孫子曰く。

 テレビで「孫子の兵法」が紹介されていた。「自分の限界点を超えたい時は、常識と非常識を使い分けろ」という言葉に対して出演者がなるほどの連呼。う~ん、この言葉を初めて知ったのは高校生の頃だっただろうか。その頃はなんのことやら???チンプンカンプンだったが、今となっては確かに「なるほど」と少しは理解できる。しかし、だとしても、最近は「常識」と「非常識」の区別がつかないから困ったものである。さらに、「自分の限界点」についてはさらに濃霧の中で、3年前、富士山の2合目の駐車場に行く時以上の濃霧だった。あの濃霧はまるで映画のワンシーンのようで、少し恐怖を感じた。突然濃霧の中から巨大なモンスターの手が飛び出し、車ごと、そう、ジュラシックパークのティラノザウルスのようにひょいっと掴み上げられ、樹海にぽい!ってなりそうなほどの濃霧だった。ヘッドライトが4~5m先を照らしているが、地面も恐らくすぐ上にあるだろう樹々の枝葉も見えない濃霧。時速20kmぐらいの超徐行でもどこで道が曲がっているのか、さらに登っているのか下っているのかさえ感覚としてないような濃霧だった。
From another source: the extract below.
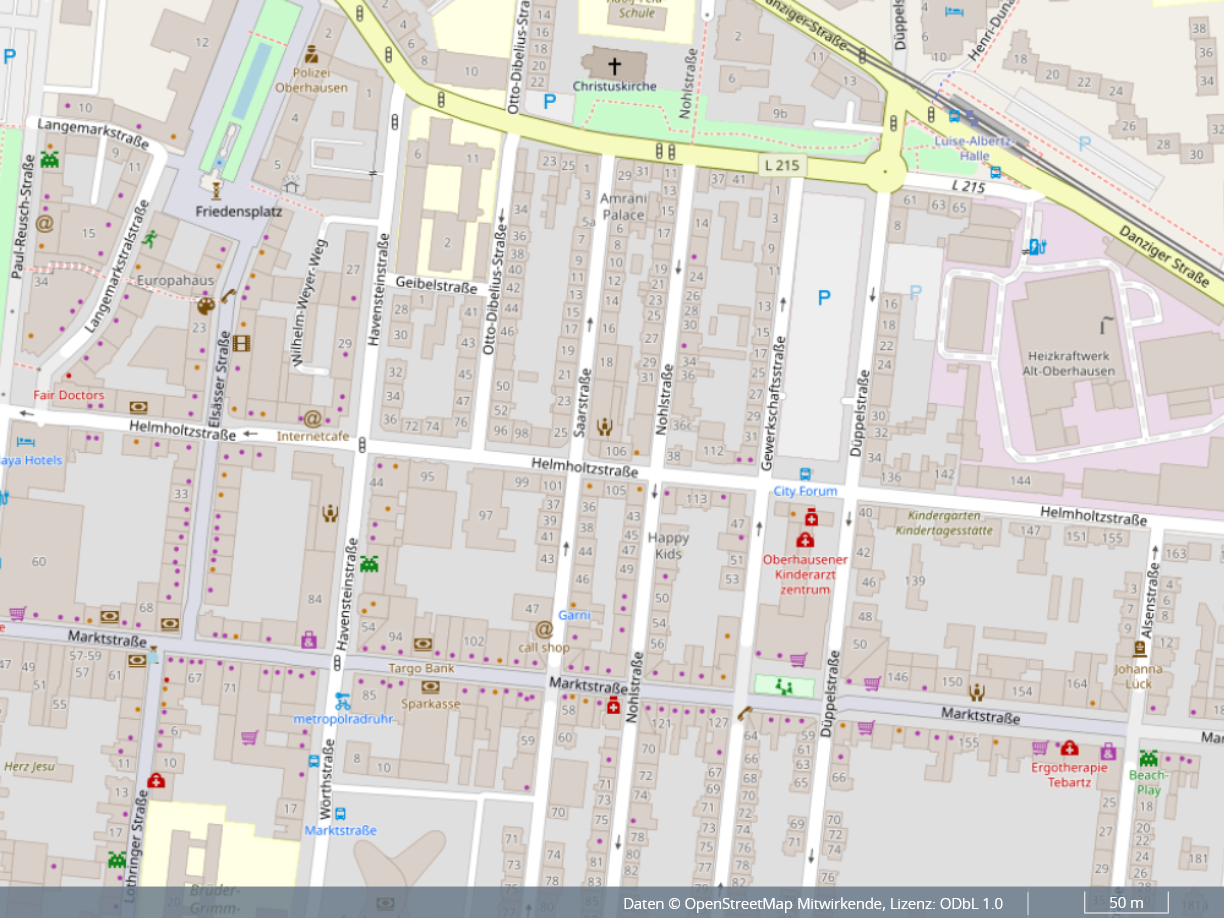This screenshot has height=918, width=1224.
Task: Select the Polizei Oberhausen police icon
Action: [312, 54]
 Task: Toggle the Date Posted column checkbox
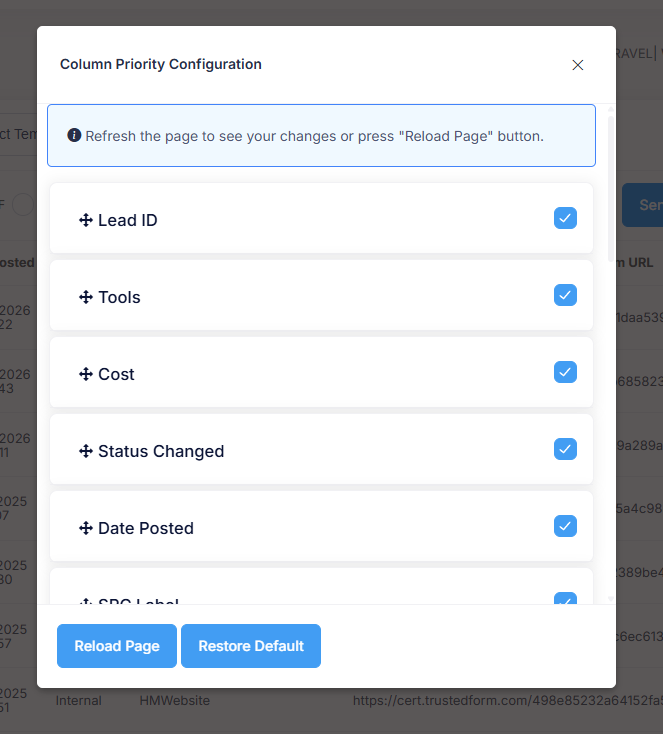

 「常識と非常識を使い分ける」と「自分の限界点」。ヘッドライトの届くゾーンならばなんとなくそのままの意味で理解できるが、霧の先は分からない。私たちは言葉や書籍の文面に対して、イチイチ「濃霧」の中のことまで考えないが、実は「常識」という言葉ひとつ掘り下げても、ヘッドライトが届く1m先は崖かもしれないし、「限界点」の枝葉の間から巨大なモンスターの手が伸びてくるかもしれない。でも、「へぇ~、孫子の兵法に書かれていたのか・・・」程度で「なるほど」を簡単に出している。つまり、感覚を抑制しているのである。私も会話中、安易に軽率に「なるほど」という相槌を打って、「ああ、表面的なリアクションをしてしまった・・・」と反省することが多い。しかし、「なるほど」もリズムや手拍子みたいな使い方があるので、イチイチ深読みして四六時中、just moment! BTW,,,ってわけにもいかない。

 孫子が実在していたかどうかさえ、実は濃霧の中なんだから。